Finn
Já estava quase no final da aula e todos os alunos da minha turma se encontravam ansiosos pela hora em que tudo aquilo finalmente iria acabar. Não era final do ano, muito menos fim da faculdade, mas enfim estávamos no verão o que significava que a faculdade nos liberaria um mês de férias.
O que para mim não mudava muita coisa já que meus planos se resumiam a ficar em casa ou na oficina concertando minha velha mas estimada picape, ou quem sabe passando o tempo jogando vídeo game enfurnado dentro do meu quarto e desfrutando da coisa que eu mais gostava na vida: ficar sozinho.
Parece i****a dizer isso, mas eu de fato apreciava a solidão. Quando ela é imposta a você talvez seja algo negativo, o que não era meu caso por que eu escolhi ser assim, gostava inclusive e me custava tentar ser de outro jeito ainda que ouvisse diariamente os conselhos da minha mãe sobre socialização e diversão.

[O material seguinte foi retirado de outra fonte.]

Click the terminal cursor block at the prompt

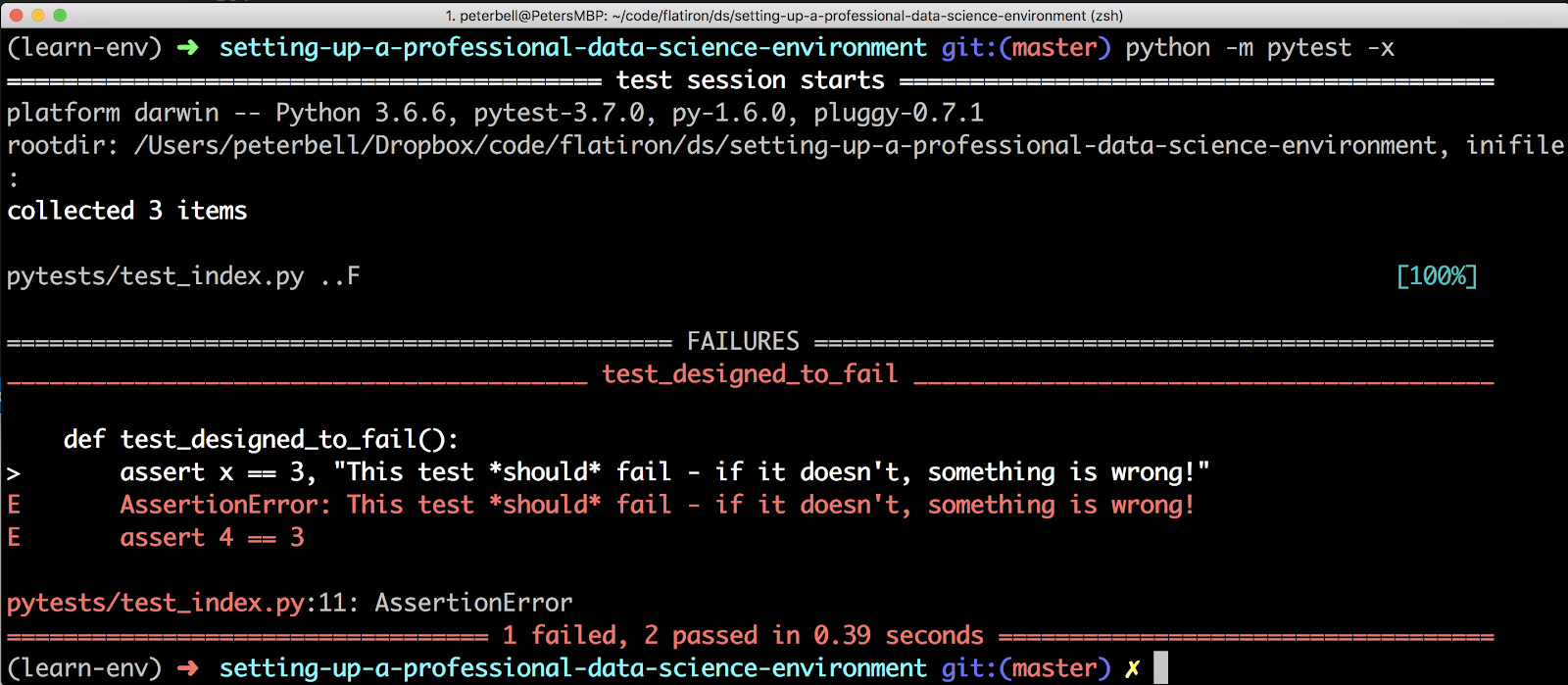1160,668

Não que eu fosse antisocial como ela pensava, até tinha um pequeno círculo de amigos, mas raramente saia com eles e por consequência disso também não recebia muitas visitas, logo, aprendi a me divertir sozinho, seja lá o que isso signifique.

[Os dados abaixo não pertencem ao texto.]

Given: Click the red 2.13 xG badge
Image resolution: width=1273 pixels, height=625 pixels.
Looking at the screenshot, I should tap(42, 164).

Acontece que quando você faz uma coisa errada, é fácil esconder das pessoas ao seu redor, por que desde que ninguém descubra você está seguro. Mas quando você é completamente ferrado da cabeça e assim sente e faz coisas que as pessoas considerariam erradas é bem mais difícil disfarçar por que isso é quem você é e você acaba deixando transparecer isso de alguma forma.
Esse era o motivo pelo qual depois de tudo o que aconteceu na minha vida decidi que o melhor seria me distanciar das outras pessoas e assim evitar que elas me conhecessem de verdade, a parte r**m pela qual eu fazia questão de esconder.
Não, não matei alguém, não torturei nem fiz nada de tão hediondo assim, mas o que fiz ainda assim poderia ser considerado um crime, o problema nisso tudo era que: o crime não era meu e sim de outra pessoa.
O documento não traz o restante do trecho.